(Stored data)

--------

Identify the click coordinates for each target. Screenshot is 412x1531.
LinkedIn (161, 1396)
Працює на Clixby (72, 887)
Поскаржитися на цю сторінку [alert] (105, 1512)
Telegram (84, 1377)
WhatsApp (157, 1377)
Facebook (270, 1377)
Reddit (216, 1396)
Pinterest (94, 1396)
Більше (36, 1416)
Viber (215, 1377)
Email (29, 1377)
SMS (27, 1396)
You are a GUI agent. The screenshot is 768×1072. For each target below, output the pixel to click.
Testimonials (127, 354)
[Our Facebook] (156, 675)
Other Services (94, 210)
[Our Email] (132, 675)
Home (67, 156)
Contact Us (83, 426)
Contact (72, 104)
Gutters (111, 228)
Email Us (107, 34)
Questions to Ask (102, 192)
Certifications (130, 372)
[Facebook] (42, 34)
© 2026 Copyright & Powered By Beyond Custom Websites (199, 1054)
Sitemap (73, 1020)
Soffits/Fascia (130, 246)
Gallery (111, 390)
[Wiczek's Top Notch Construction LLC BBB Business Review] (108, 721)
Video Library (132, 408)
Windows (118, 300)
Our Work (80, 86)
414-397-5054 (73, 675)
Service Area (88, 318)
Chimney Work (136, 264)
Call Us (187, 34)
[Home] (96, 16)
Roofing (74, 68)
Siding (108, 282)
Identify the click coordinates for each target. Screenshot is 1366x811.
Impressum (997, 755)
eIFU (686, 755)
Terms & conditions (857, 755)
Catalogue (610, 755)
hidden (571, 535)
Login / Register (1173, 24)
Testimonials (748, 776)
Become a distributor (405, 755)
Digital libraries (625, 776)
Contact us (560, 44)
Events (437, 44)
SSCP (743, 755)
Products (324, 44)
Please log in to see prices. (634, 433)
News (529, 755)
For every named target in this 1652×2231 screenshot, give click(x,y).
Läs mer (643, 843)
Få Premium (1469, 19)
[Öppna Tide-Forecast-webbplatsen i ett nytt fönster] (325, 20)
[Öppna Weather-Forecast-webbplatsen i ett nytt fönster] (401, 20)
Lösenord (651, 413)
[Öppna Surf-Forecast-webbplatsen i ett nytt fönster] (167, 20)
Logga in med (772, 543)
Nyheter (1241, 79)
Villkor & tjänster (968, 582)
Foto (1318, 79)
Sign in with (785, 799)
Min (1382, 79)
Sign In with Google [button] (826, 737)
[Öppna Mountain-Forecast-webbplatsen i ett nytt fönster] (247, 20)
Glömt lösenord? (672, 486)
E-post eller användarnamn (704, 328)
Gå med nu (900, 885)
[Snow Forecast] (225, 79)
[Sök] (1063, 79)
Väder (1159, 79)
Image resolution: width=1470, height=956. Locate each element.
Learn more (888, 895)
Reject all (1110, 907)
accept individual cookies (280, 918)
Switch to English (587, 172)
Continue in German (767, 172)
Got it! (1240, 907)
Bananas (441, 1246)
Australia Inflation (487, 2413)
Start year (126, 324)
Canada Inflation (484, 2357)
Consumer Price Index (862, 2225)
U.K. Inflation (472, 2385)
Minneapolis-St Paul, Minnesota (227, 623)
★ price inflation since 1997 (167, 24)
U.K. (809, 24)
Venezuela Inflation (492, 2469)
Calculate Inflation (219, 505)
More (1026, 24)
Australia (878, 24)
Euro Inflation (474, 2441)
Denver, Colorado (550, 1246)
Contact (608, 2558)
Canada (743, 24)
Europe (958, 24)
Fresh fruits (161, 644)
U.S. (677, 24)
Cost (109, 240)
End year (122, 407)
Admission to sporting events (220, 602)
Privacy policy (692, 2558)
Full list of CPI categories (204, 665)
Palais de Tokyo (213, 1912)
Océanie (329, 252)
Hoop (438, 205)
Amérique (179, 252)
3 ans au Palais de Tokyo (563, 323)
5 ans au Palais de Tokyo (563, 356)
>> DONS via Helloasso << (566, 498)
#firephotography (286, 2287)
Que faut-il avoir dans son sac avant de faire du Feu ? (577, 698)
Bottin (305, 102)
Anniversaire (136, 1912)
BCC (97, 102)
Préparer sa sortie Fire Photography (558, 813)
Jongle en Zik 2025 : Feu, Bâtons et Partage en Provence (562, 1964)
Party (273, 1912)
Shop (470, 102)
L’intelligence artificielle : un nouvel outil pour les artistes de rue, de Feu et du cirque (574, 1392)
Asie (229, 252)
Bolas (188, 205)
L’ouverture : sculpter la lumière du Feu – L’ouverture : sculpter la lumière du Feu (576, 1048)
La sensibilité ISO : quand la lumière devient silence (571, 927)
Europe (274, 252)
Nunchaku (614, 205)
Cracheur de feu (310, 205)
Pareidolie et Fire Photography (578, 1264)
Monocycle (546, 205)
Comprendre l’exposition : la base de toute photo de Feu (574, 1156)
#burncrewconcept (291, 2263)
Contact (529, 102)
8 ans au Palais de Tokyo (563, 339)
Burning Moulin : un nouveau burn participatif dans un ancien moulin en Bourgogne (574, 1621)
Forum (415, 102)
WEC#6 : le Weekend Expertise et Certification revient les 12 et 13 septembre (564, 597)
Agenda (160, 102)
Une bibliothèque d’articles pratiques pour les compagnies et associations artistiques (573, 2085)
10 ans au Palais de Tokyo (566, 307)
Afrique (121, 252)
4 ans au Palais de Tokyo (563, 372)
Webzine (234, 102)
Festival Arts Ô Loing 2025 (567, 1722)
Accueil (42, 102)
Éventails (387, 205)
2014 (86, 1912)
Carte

--------

* _WHAT IS EXPECTED_: In how many lines of the records does the word "lumière" occur? Reply with the number only.

* _COMPLETED EXERCISE_: 2